§ Instructions:
• a. Write out the passage of the Hedgehog dashboard tour text between "Important timing note: We'll" and "fabric health (MOST IMPORTANT)", inclusive.
• b. Pick out every line of the records that contains the string "pixels", matching case exactly.

§ Provided text:
--- START ---
Hedgehog provides 6 pre-built dashboards covering different aspects of fabric health. In this task, you'll tour all six to understand what each one monitors.
Important timing note: We'll take a skim approach (6 dashboards in 5-6 minutes). The goal is familiarity, not mastery. You'll see these dashboards again in Course 3 (Observability) where we'll go deeper.
Grafana Dashboard Tour Overview
Access: http://localhost:3000
(username: admin
, password: prom-operator
)
The 6 Hedgehog Dashboards:
- Fabric Dashboard - Overall fabric health (MOST IMPORTANT)
- Platform Dashboard - Control plane health (MOST IMPORTANT)
- Interfaces Dashboard - Port status and traffic
- Logs Dashboard - Aggregated syslog
- Node Exporter Dashboard - Switch hardware metrics
- Switch CRM Dashboard - ASIC capacity monitoring
Time allocation:
- Dashboards 1-2: ~1 minute each (critical for daily operations)
- Dashboards 3-6: ~30-60 seconds each (overview only)
Task 3.1: Fabric Dashboard
Purpose: High-level fabric health overview - your daily starting point
URL: http://localhost:3000/d/ab831ceb-cf5c-474a-b7e9-83dcd075c218/fabric
Key panels to look for:
- Switch Status - Green/red indicators for each switch
- Fabric Topology - Visual representation of spine-leaf architecture
- Active VPCs - Count of deployed VPCs
- Connection Health - MCLAG/ESLAG status
What healthy looks like:
- ✅ All switches showing green status
- ✅ VPC count matches
kubectl get vpcs | wc -l
output - ✅ No red indicators or alerts
- ✅ All connections showing as established
Why this dashboard matters:
This is your first checkpoint each day. Before making any changes to the fabric, glance at this dashboard to confirm everything is healthy. Red indicators warrant investigation before you proceed.
Validation exercise:
Open the Fabric dashboard and answer:
- How many switches are showing "Up" status? (Expected: 7 - all switches)
- Does the VPC count match what you see in kubectl? (Expected: Yes)
Task 3.2: Platform Dashboard
Purpose: Hedgehog control plane health (Kubernetes & Fabricator controller)
URL: http://localhost:3000/d/f8a648b9-5510-49ca-9273-952ba6169b7b/platform
Key panels to look for:
- Control Node Status - CPU, memory, disk usage of control plane
- Fabricator Controller - Reconciliation rate, error count
- Kubernetes API - API server request rate and latency
- etcd Health - Cluster database metrics
What healthy looks like:
- ✅ Control node CPU < 80%
- ✅ Fabricator error count = 0
- ✅ API server responding with low latency
- ✅ etcd healthy with no frequent leader elections
Why this dashboard matters:
The control plane is the brain of Hedgehog. If the control plane is unhealthy (high CPU, Fabricator errors), your VPC changes won't apply correctly. Monitor this dashboard during and after VPC deployments.
What to expect: CPU/memory spikes during reconciliation are normal. Sustained high usage or error counts are not.
Validation exercise:
Open the Platform dashboard and observe:
- What's the current CPU usage? (Expected: Typically < 50%, varies by activity)
--- END ---
§ Task data:
--- START ---
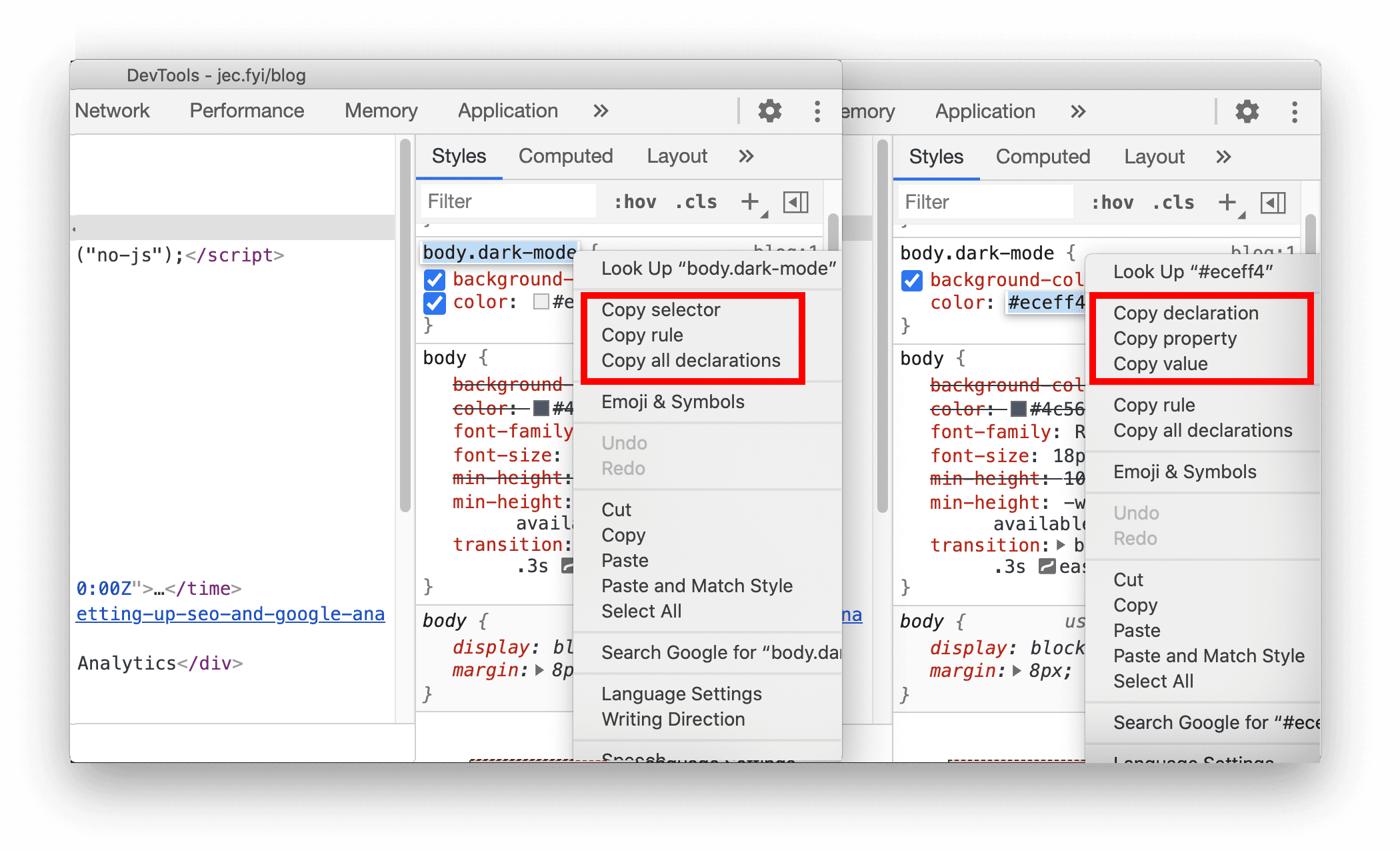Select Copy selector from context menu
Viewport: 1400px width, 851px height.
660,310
--- END ---
--- START ---
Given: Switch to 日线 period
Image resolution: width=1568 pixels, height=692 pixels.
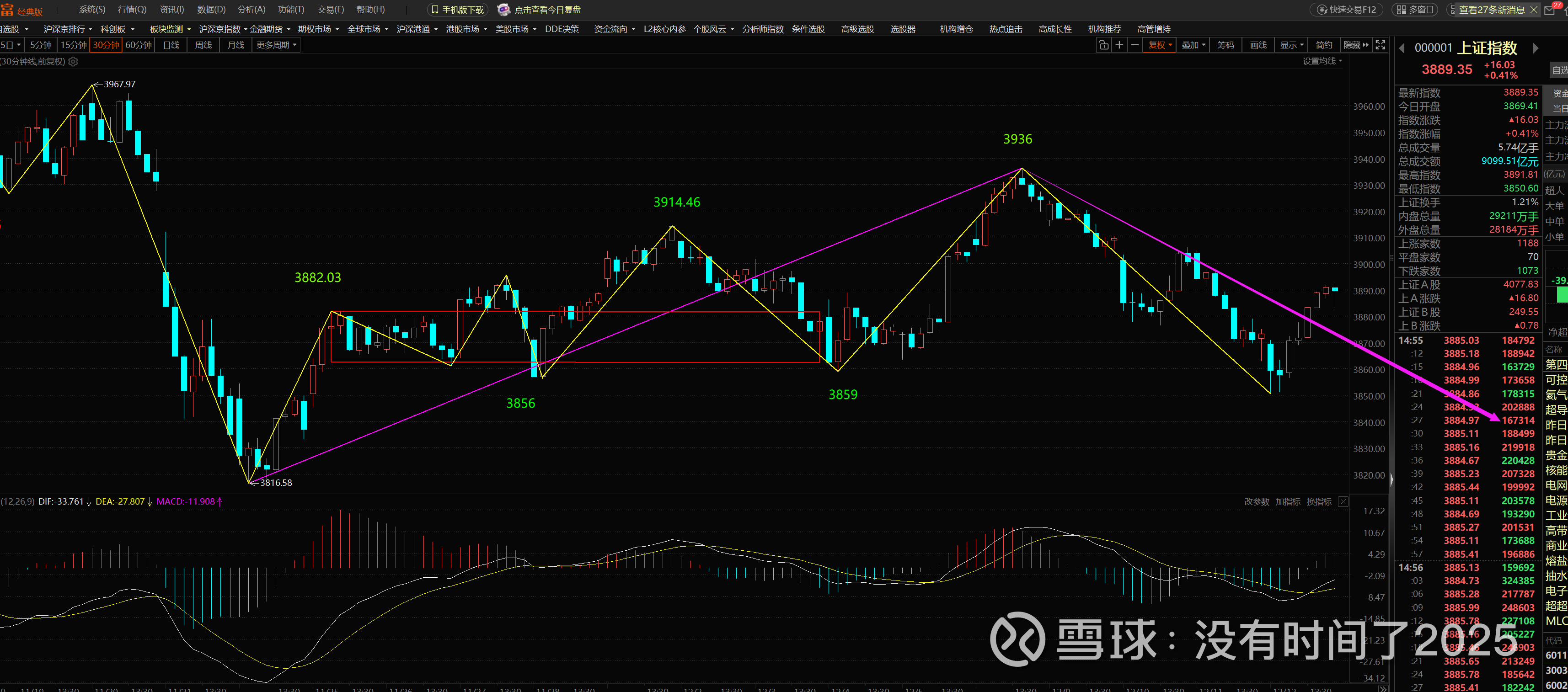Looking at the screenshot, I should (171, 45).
--- END ---
--- START ---
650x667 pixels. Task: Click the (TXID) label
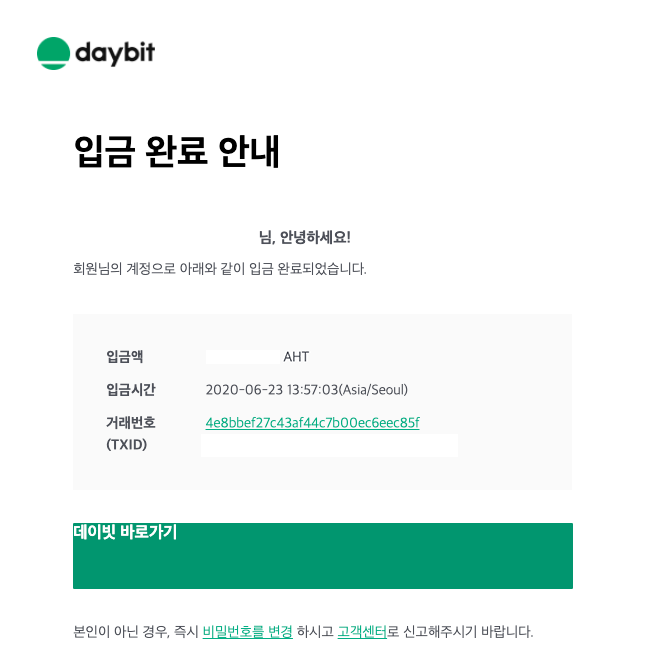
--- END ---
§ Answers to each task:
• a.
Important timing note: We'll take a skim approach (6 dashboards in 5-6 minutes). The goal is familiarity, not mastery. You'll see these dashboards again in Course 3 (Observability) where we'll go deeper.
Grafana Dashboard Tour Overview
Access: http://localhost:3000
(username: admin
, password: prom-operator
)
The 6 Hedgehog Dashboards:
- Fabric Dashboard - Overall fabric health (MOST IMPORTANT)

• b.
Image resolution: width=1568 pixels, height=692 pixels.
650x667 pixels. Task: Click the (TXID) label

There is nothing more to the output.